§ タスク一覧:
(a) オランダ人夫婦への返礼の話のうち、「だって私たち夫婦は、人前でし」を含む語句から始まり「ちに来なさい」と招待してもらえたからだ。」の直後で終わる範囲を、一字も変えずに出力せよ。
(b) オランダ人夫婦への返礼の話を、示された最後の文の次から書き続けよ。

§ 原文抜粋:
^^^^^^^^
●オランダに捧げる日本歌
だいぶ前の話になるが、ノルウェーの首都オスロへ向かう車中、きょうさんが言った。
「外国人宅に招待されたときに、お礼に何がしてあげられるか?」と。私は悩んだ。
だって私たち夫婦は、人前でしゃべることは何ともないのだが、残念ながら人前でできる芸がない。日本出発前にも同じ話をしたことがあり、一度「南京玉簾」を勉強しようかとも考えていた。断念してしまったが・・・。
なぜ、そんな話になったかというと、ノルウェーで知り合ったオランダ人老夫婦に「オランダに来たときはうちに来なさい」と招待してもらえたからだ。
車を走らせながら、ふたりで考え、歌を唄うことに決めた。
「さぁ、何を唄おうかぁ?」
^^^^^^^^
§ データ部:
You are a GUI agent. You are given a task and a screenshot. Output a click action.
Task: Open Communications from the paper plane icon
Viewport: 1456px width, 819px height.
^^^^^^^^
§ 各タスクの解答:
(a)
だって私たち夫婦は、人前でしゃべることは何ともないのだが、残念ながら人前でできる芸がない。日本出発前にも同じ話をしたことがあり、一度「南京玉簾」を勉強しようかとも考えていた。断念してしまったが・・・。
なぜ、そんな話になったかというと、ノルウェーで知り合ったオランダ人老夫婦に「オランダに来たときはうちに来なさい」と招待してもらえたからだ。

(b)
きょうさんは、「私たちの結婚式で唄った和田アキ子の『あの鐘を鳴らすのはあなた』はどうか?」と言ったが、どうもピンとこない。。。ウルフルズの「バンザ〜イ君に会えてよかったぁ」とか、「贈る言葉」、「乾杯」などなど・・・候補は上がるが決まらない。
いろいろ考えたあげく、中島みゆきの「時代」を唄うことに決めた。
♪旅を続ける人々は・・・ではじまる2番の歌詞。
いつか故郷に出会う日を
たとえ今夜は倒れても
きっと信じてドアを出る。
たとえ今日ははてしもなく
冷たい雨が降っていても
めぐるめぐるよ時代はめぐる
喜び悲しみ繰り返し
今日は倒れた旅人たちも
生まれ変わって歩き出すよ
ドイツ人のモニカファミリー宅に泊まらせてもらったときも用意はしていたが、タイミングがなく、唄えなかった。
今回のオランダ人宅では、出発する朝に、あいさつを兼ねて唄った。
でも、唄いはじめてすぐ涙声になってしまった。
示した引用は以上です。